By Song Wei / Global Times | on 10 April 2017
China should expand aid for refugee crises in North Africa. Major Western countries have decreased their contributions to the refugee crises. The US has abandoned its leadership role in global refugee governance. Hundreds of thousands of refugees have crossed into Europe since the start of the Syrian crisis. European countries criticized the US for only paying lip service with regards to its participation into the governance of Middle East refugees. US President Donald Trump issued a travel ban targeting a few Muslim-majority countries which was overturned. He has also made cuts in the budget for foreign aid. All of these have an utterly chilling effect on the relations between the US and its allies in West Asia and North Africa.
Illustration: Luo Xuan/GT
Refugee crises in West Asia and North Africa have attracted worldwide attention. According to UN agencies in February, no fewer than 100,000 people suffer from starvation in South Sudan, an additional 1 million people are on the brink of famine and 4.9 million people are in need of food, agriculture and nutrition assistance. Meanwhile, Somalia's drought is threatening 3 million lives according to the UN. On top of that, the Syrian refugee crisis continues to plague Europe. Refugee problems have become a tough issue that cannot be solved by a single country, but is an area in need of global governance.
Now is the right time for China to expand its humanitarian assistance in West Asia and North Africa and more deeply engage in global refugee governance.

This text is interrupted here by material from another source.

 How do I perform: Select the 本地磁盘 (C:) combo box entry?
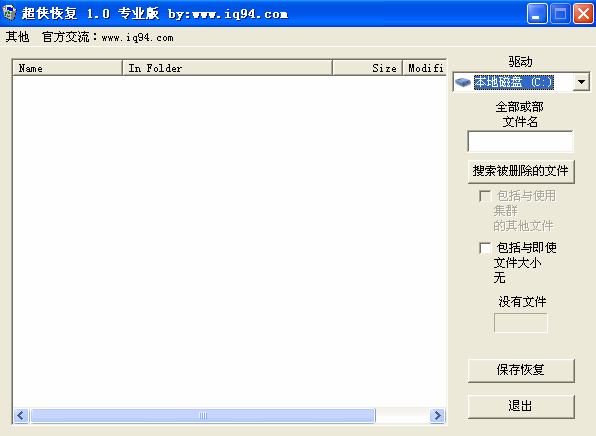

Major Western countries have decreased their contributions to the refugee crises. The US has abandoned its leadership role in global refugee governance. Hundreds of thousands of refugees have crossed into Europe since the start of the Syrian crisis. European countries criticized the US for only paying lip service with regards to its participation into the governance of Middle East refugees. US President Donald Trump issued a travel ban targeting a few Muslim-majority countries which was overturned. He has also made cuts in the budget for foreign aid. All of these have an utterly chilling effect on the relations between the US and its allies in West Asia and North Africa.
The refugee problem has also become a regional issue. In West Asia, Saudi Arabia has maintained steady growth in its foreign aid amid the global economic downturn and falling oil prices, and was the fourth largest donor of foreign aid worldwide in 2014, following the US, UK and Germany. If measured by share of gross national income, Saudi Arabia was the world's largest donor that year. The African Union (AU) is also committed to playing a positive role in resolving regional conflicts. In January 2017 at the 28th AU summit, Antonio Guterres, UN Secretary-General, spoke highly of the openness of African countries in receiving the refugees and expressed his appreciation for the large number of peacekeeping forces provided by the AU member states.

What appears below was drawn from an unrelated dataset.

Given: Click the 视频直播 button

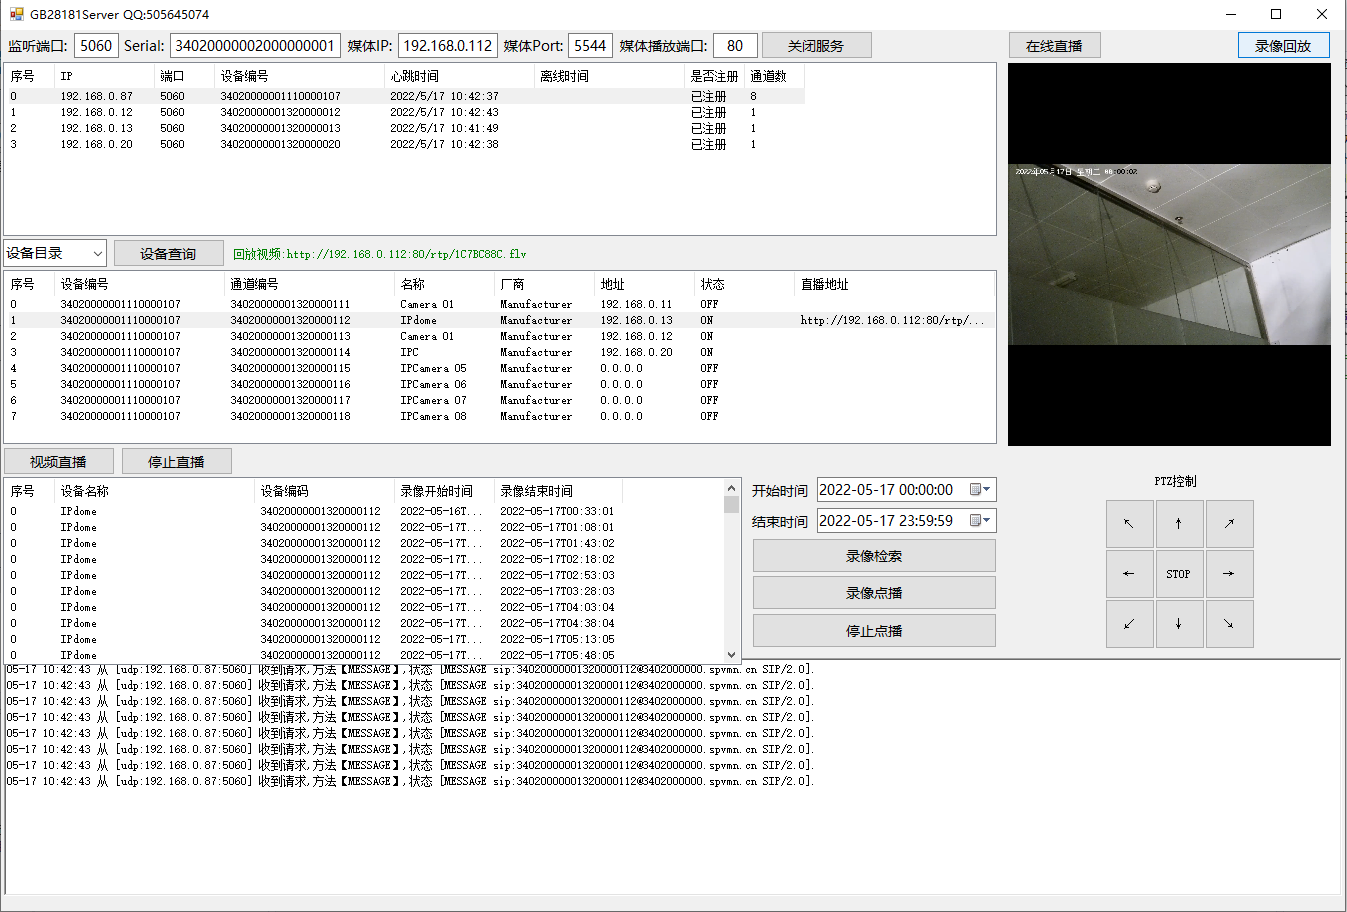Looking at the screenshot, I should point(59,461).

As China is gaining strength, the country should play a bigger role in global issues, including refugee governance. After the outbreak of the South Sudan civil war in 2013, China contributed $1 million to Africa's Intergovernmental Authority on Development to monitor violations of a ceasefire deal and $2 million to the UN for refugee resettlement in South Sudan. China also kept its commitment to the UN in peacekeeping in the country at a time when other countries withdrew efforts. In October 2014, China announced it would contribute $5 million in aid to Palestine at the Gaza Reconstruction Conference. China also offered humanitarian aid items worth about 30 million yuan ($4.35 million) to the Iraqi Kurdish region in December 2014.

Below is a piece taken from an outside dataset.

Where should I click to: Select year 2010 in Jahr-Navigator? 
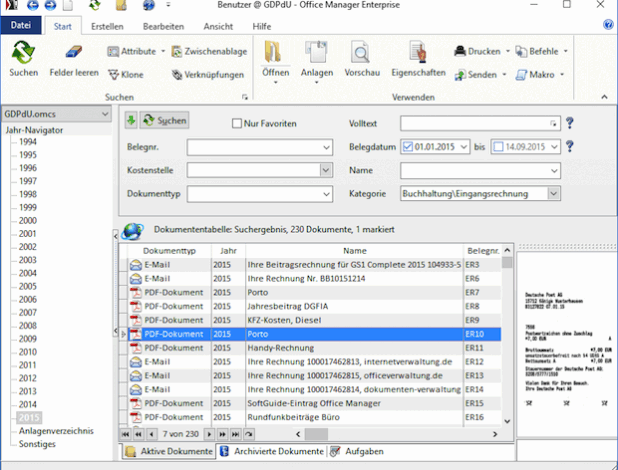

As such, China should take a series of measures to actively address the refugee problem in West Asia and North Africa.
First, China should promote changes in security relations with other countries in a timely manner. With continued expansion of China's overseas economic cooperation, China needs to protect its overseas interests in a more proactive manner and contribute to regional and global peace. In late 2015, China and Djibouti, after friendly negotiations, agreed that China would construct naval supporting facilities in Djibouti, which are aimed at "providing better logistics, safeguarding Chinese peacekeeping forces in the Gulf of Aden, offshore Somalia and other humanitarian assistance tasks of the UN," according to media reports. The move is of positive significance for maintaining international and regional peace and stability. On this basis, China should continue to increase bilateral military assistance, actively participate in multilateral peacekeeping and strengthen military intervention in the case of emergency humanitarian aid.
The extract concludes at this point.